Had I read Dalrymple’s tale back then, I would probably have wanted to spend much longer and venture much further afield than my two weeks allowed. Twenty years later, the part of the world he writes about in From the Holy Mountain fascinates me. It was home to the grand and glittering Byzantium, an empire that stretched from Greece and through Constantinople (now Istanbul), crossing the Bosphorus into the vastness of eastern Turkey, turning south through Syria, Lebanon, Israel and Palestine and finally swinging west across the Sinai Desert into Egypt.
Following in the footsteps of two 6th century monks, Dalrymple’s memoir took me on a five month pilgrimage from Mt Athos in Greece to the Great Kharga Oasis in Upper Egypt. His historic references and stories – taken from accounts of John Mochos and Sophronius’ journey – added a fascinating richness but more than that, Dalrymple’s vivid prose brought to life the distinctive landscapes and peoples he encountered along the way. Scattering these amongst his own discussions, interviews and reflections created this wonderful sense of being alongside him as he travelled. This was his pilgrimage, a chance to slake his obsession with the monks’ journey he had read about years before – and it reminded me of mine taken in the shadow of a 13 year love affair with Egypt all those years ago (albeit mine being much shorter than his).
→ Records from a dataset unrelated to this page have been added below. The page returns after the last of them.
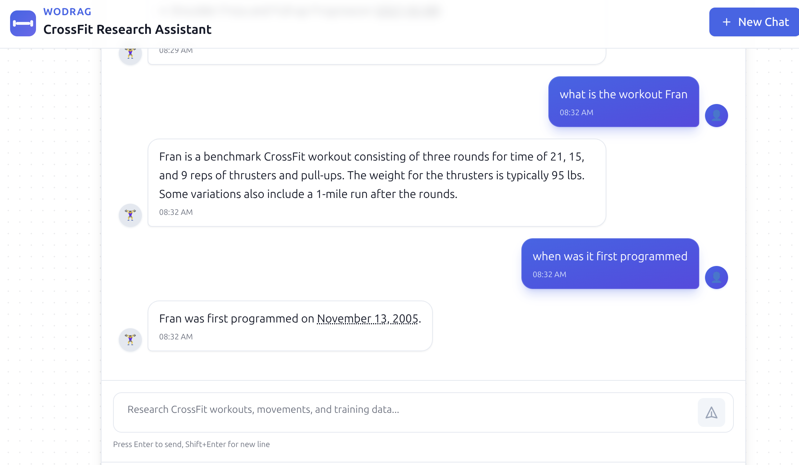Click the 'when was it first programmed' bubble

pyautogui.click(x=610, y=263)
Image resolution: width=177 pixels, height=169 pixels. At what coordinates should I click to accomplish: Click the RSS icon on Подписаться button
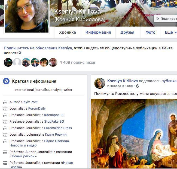[158, 19]
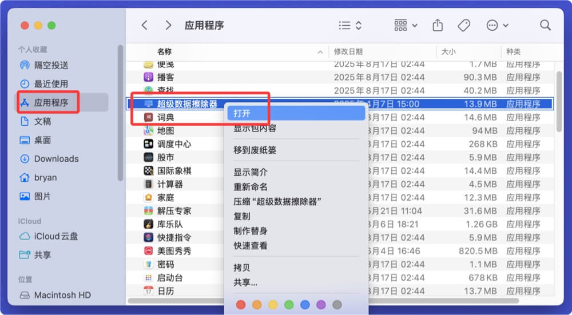Image resolution: width=572 pixels, height=315 pixels.
Task: Select AirDrop (隔空投送) in sidebar
Action: [x=51, y=65]
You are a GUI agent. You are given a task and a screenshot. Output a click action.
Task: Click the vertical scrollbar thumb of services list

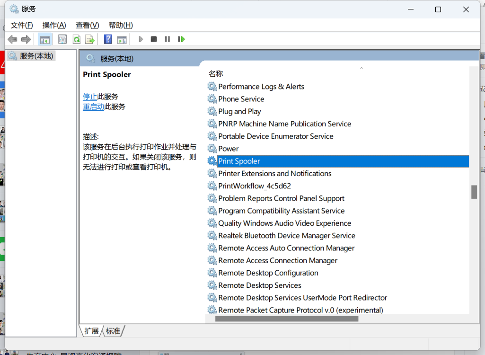(474, 192)
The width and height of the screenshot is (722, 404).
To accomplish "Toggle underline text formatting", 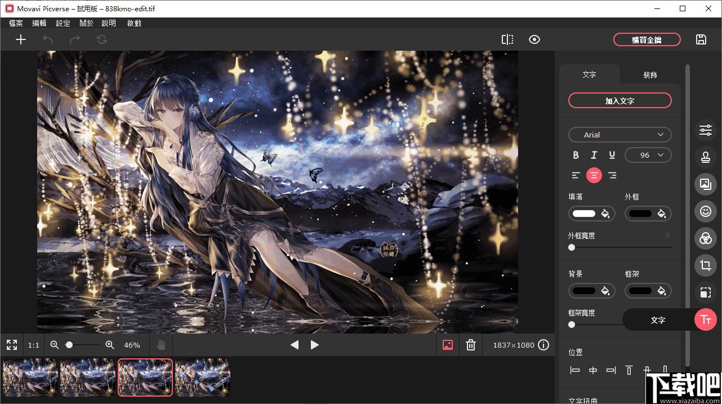I will [x=612, y=155].
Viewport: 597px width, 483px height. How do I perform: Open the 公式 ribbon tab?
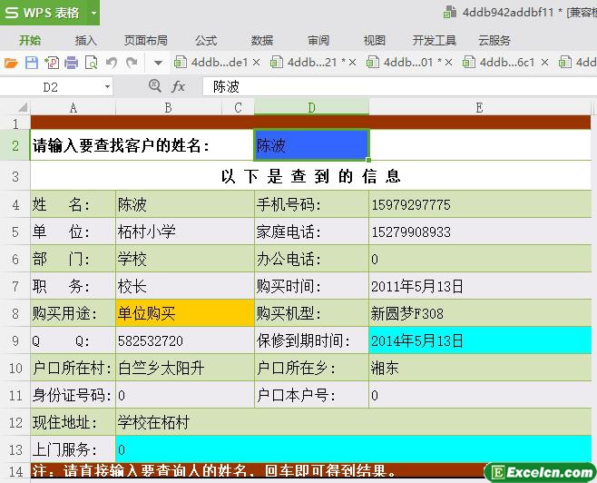click(206, 40)
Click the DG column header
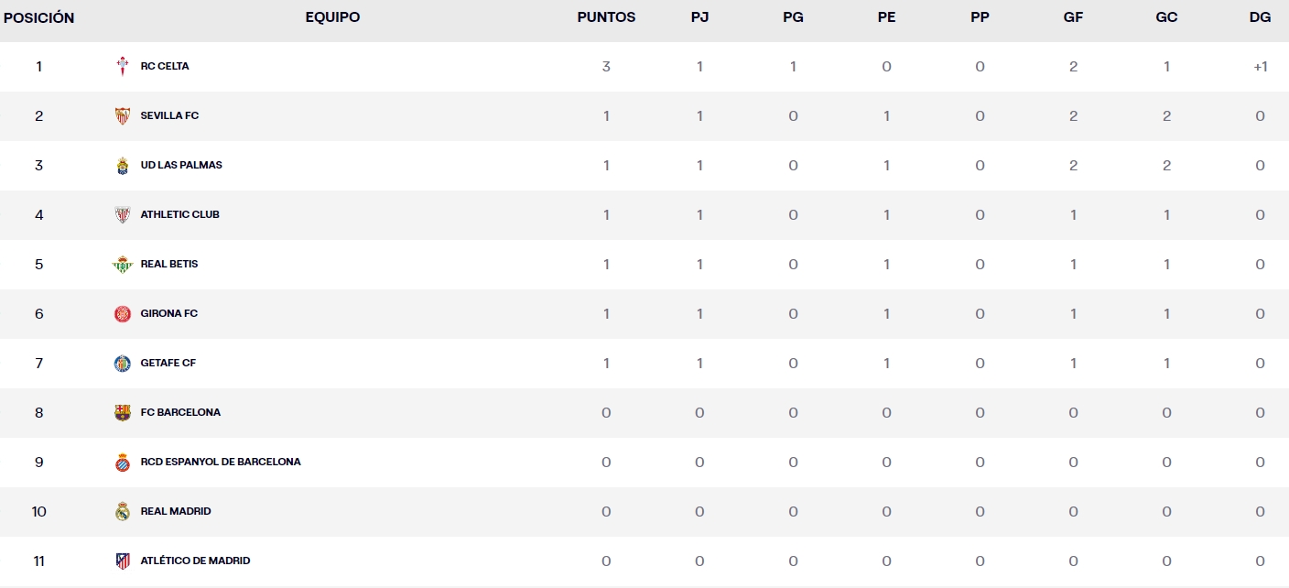The image size is (1289, 588). click(x=1260, y=17)
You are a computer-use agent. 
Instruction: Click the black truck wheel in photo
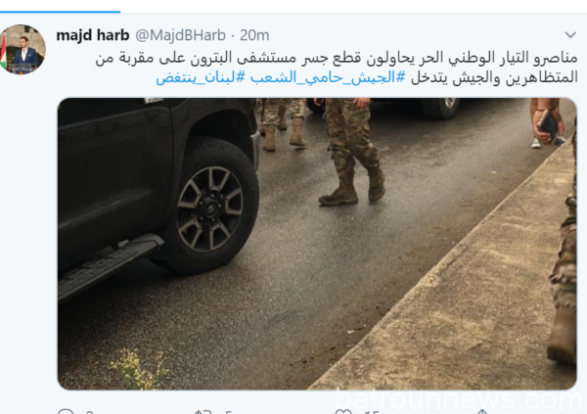pos(210,208)
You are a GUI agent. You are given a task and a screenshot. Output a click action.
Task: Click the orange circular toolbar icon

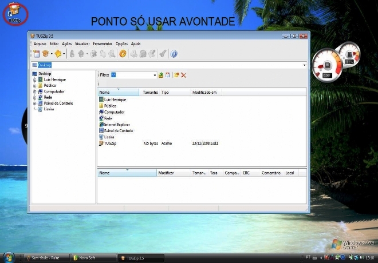(123, 53)
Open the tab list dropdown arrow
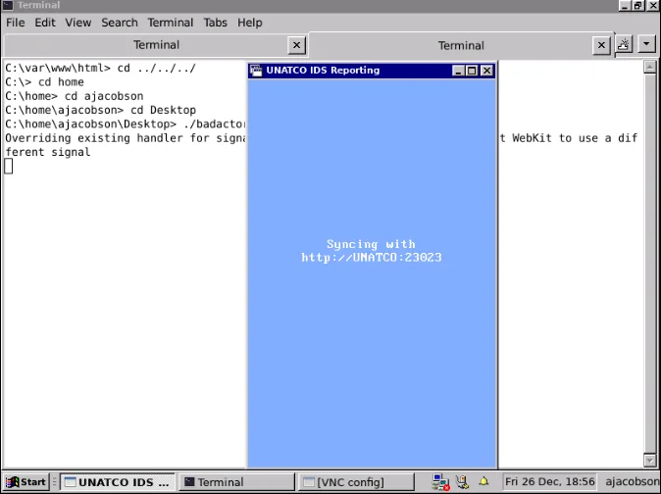 click(646, 44)

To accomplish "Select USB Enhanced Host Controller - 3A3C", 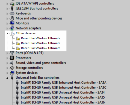I will pos(64,87).

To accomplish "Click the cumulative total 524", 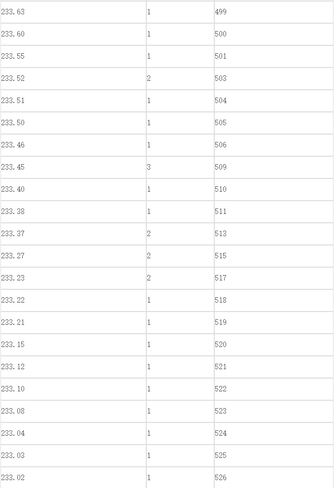I will (274, 433).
I stayed buried in Dalrymple’s story of civil wars, displaced peoples and sacred places for almost a week, the memories of my first adventure flooding back and the itch to travel welling inside me. I felt like I was on a wonderful journey and that my life was richer for having read this book. As I closed the final page and added this extraordinary travel memoir to my literary favourites, I made myself a couple of resolutions – to learn more about these ancient worlds and to get Dalrymple’s In Xanadu onto my to-read list.
So here’s to a 2018 full of sacred places to discover and new worlds to explore – have yourselves a happy new year peeps!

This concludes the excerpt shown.